» **What is asked**
Rewrite as a numbered list, leaving out any blank lines, the part that opens with the line containing "Image resolution: width=1050" and closes with the line containing "Click chain-link icon on second Email chip".

» **Extracted entries**
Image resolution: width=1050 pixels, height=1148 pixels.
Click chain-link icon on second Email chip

--

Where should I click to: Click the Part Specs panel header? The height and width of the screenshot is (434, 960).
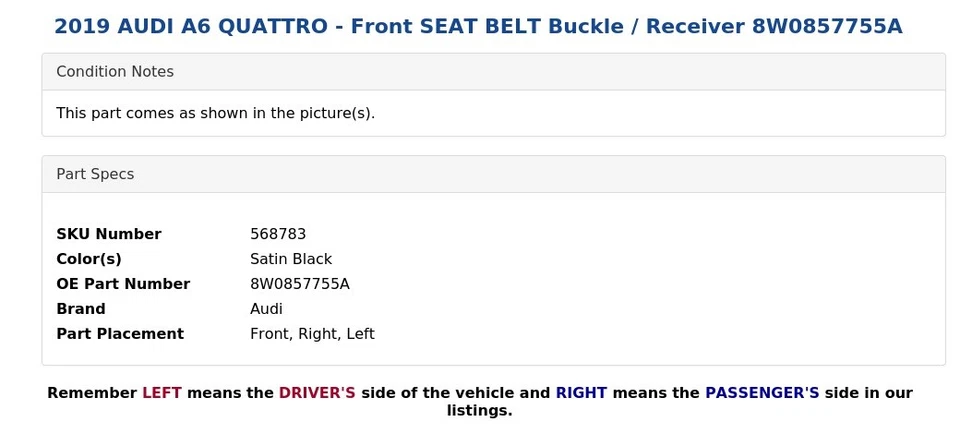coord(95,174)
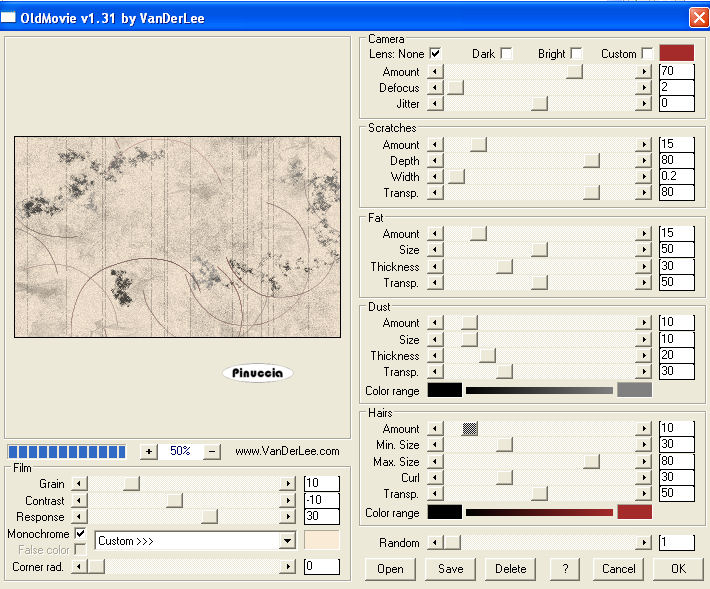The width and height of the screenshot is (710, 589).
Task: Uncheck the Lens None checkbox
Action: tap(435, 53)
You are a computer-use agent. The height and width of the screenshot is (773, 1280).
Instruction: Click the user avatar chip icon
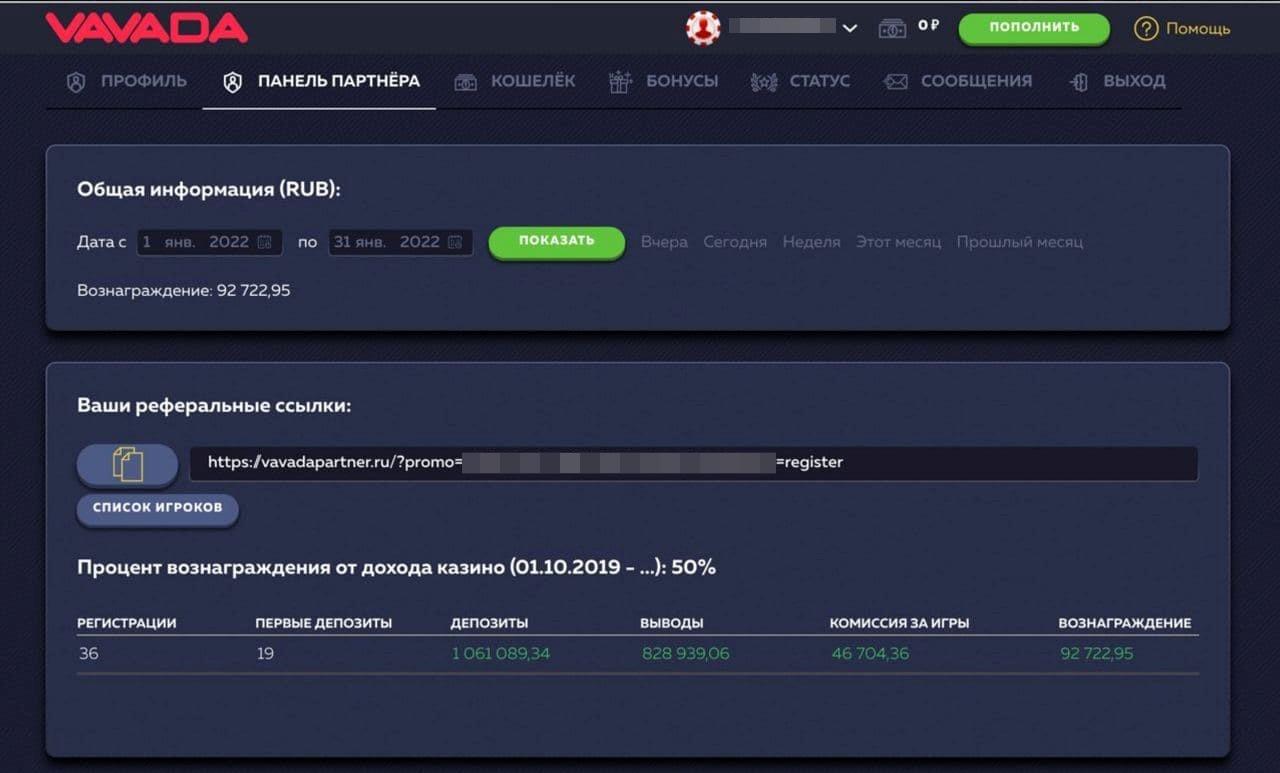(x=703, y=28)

» **Task response**
1. Image resolution: width=1050 pixels, height=1148 pixels.
2. Click chain-link icon on second Email chip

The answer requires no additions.